B. Michael Haffey, CLU - ISMA Insurance Agency General Agent
Much of the nuts and bolts of health care reform was not included in the Affordable Care Act. In fact, the phrase “the Secretary shall…” appears over 1,000 times in the law, often followed by a directive requiring the Secretary of Health and Human Services to develop specific regulations and guidance to implement the new law.

As guidelines and regulations are released, ISMA’s insurance agency will identify the most pertinent information, summarize it and provide you helpful, practical advice.

Grandfathering health plans
When the health care reform bill was in debate, President Obama promised, "If you like your health care plan, you can keep your health care plan." That’s what “grandfathering” is all about – keeping your current health plan. A grandfathered plan is defined as one that was in existence on March 23, 2010, or the date the health care reform bill was passed.

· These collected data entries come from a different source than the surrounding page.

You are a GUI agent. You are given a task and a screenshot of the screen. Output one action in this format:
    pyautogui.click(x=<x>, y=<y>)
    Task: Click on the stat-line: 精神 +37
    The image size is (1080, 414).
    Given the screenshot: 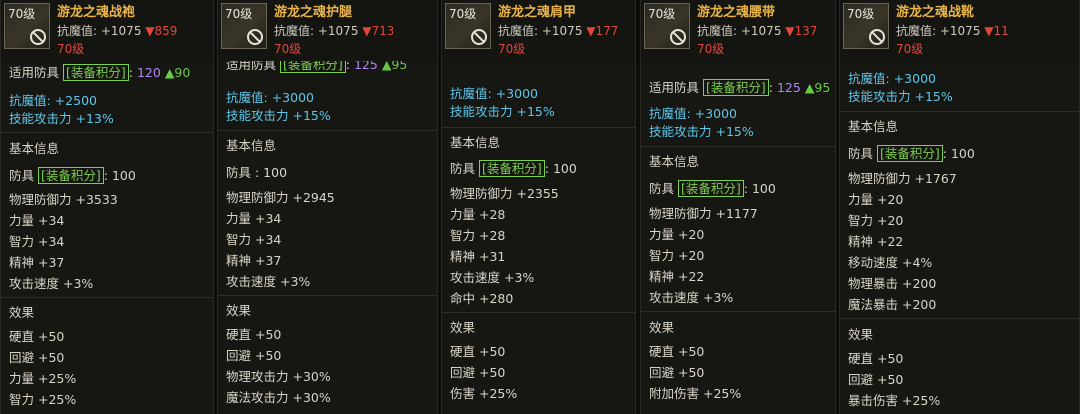 What is the action you would take?
    pyautogui.click(x=254, y=260)
    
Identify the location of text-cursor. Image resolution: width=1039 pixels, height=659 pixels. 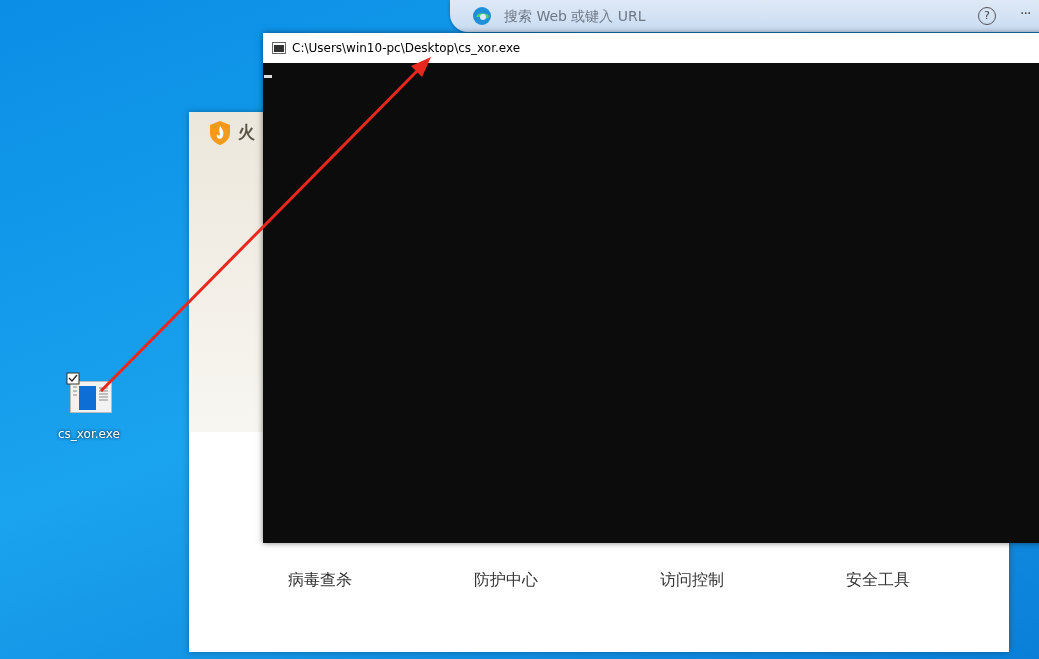
(268, 76).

The idea is to exempt plans from complying with certain provisions of the new law and allow them to remain generally the same as they were prior to the enactment of the reform law. Grandfathering allows plans to avoid immediate application of some of the new rules; however, the exception does not apply to all the new rules.

To grandfather or not?
Here are the real questions.

1. What types of changes will cause a loss of grandfathered status?

To maintain grandfathered status, a health plan cannot:

  • Reduce or eliminate benefits to diagnose or treat a particular condition (i.e. diabetes)
  • Increase co-insurance rates (i.e. raise co-insurance requirements from 20 to 25 percent)
  • Increase a deductible or out-of-pocket maximum more than medical inflation (published by the Department of Labor) plus 15 percent
  • Increase a co-payment by more than medical inflation plus 15 percent (or, if greater, $5 plus medical inflation)
  • Decrease the employer’s contribution rate towards the cost of coverage by more than 5 percent
  • Implement or reduce an annual limit on the dollar value of all benefits (unless replacing a lifetime dollar limit with an annual dollar limit at least as high as the lifetime limit)
  • Force employees to move to a grandfathered plan with lesser benefits *

2. Does it make sense to stay grandfathered?

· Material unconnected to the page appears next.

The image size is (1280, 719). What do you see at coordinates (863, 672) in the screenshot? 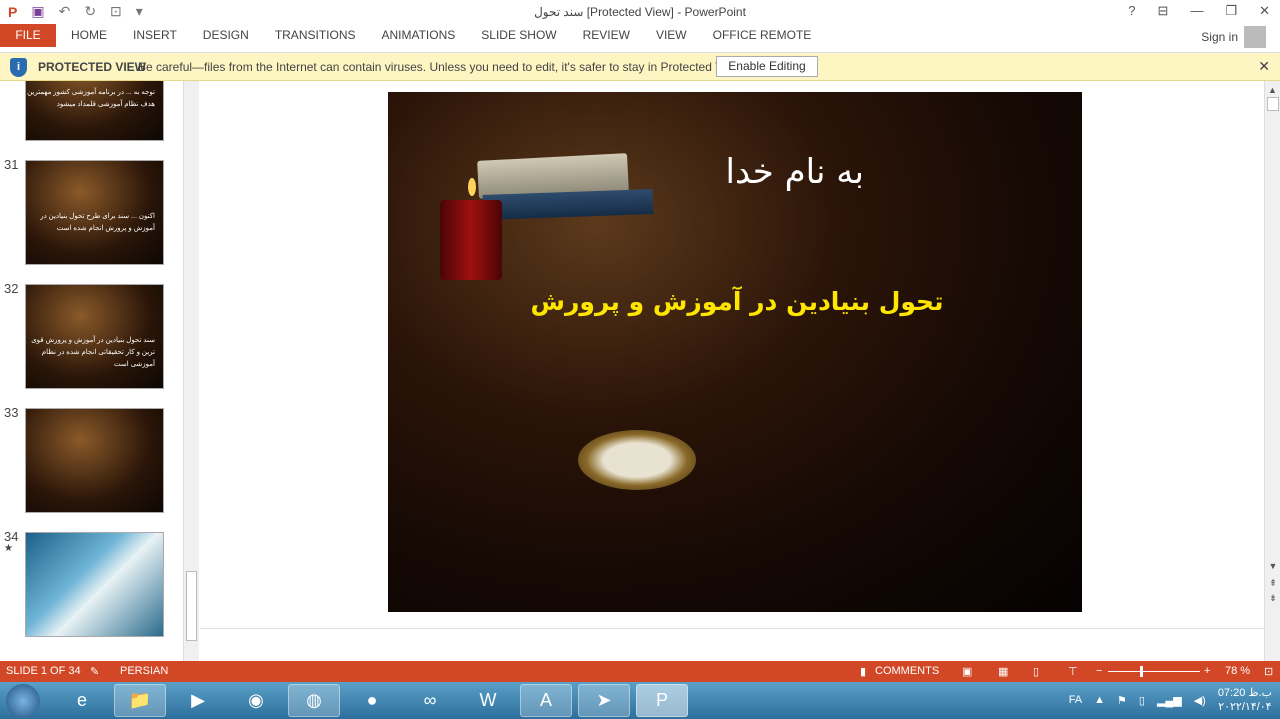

 2010/2011 New Coverage Mandates**
New Coverage Mandates

The short answer offered by most benefits professionals is unless you have a discriminatory plan either in contributions or benefit levels and want to keep this discriminatory plan, you will most likely find it necessary to do one of the things bulleted above to keep the cost of your plan reasonable – thus becoming a non-grandfathered plan.

The chart presented here lists new coverage mandates effective for plan years beginning on or after Sept. 23, 2010. Half these mandates are applicable to grandfathered plans. The others are questionable as to whether their value is significant enough to make a group consider forgoing control of their health care costs by implementing the strategies in the bullets above.

The bottom line
To control health care costs, most employers will need to shop their insurance and change carriers, increase deductibles and co-insurances, and/or ask the employees to pay a little more of the cost of the health plan. Of course, each of these actions will put you in a non-grandfathered status, making you comply with all provisions of the new law as we know it today.

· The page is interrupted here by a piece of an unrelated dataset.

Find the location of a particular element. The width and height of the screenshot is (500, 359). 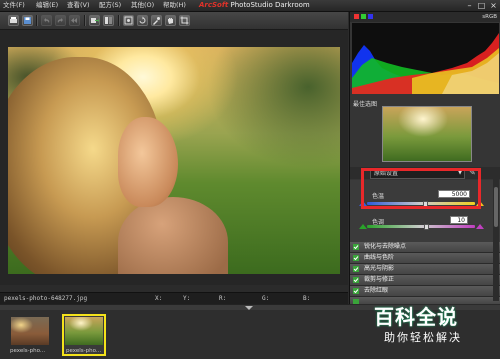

*Note: The Departments of Health and Human Services, Labor, and the Treasury are considering the impact of changes in plan structure (i.e. switching from fully insured to self-funded), changes in a provider network, and changes in a prescription drug formulary. Further regulatory guidance will specify if these changes will affect the grandfathered status of a plan.

** Until 2014, grandfathered plans are not required to offer coverage if the dependent is eligible for another employer-sponsored health plan other than that of a parent.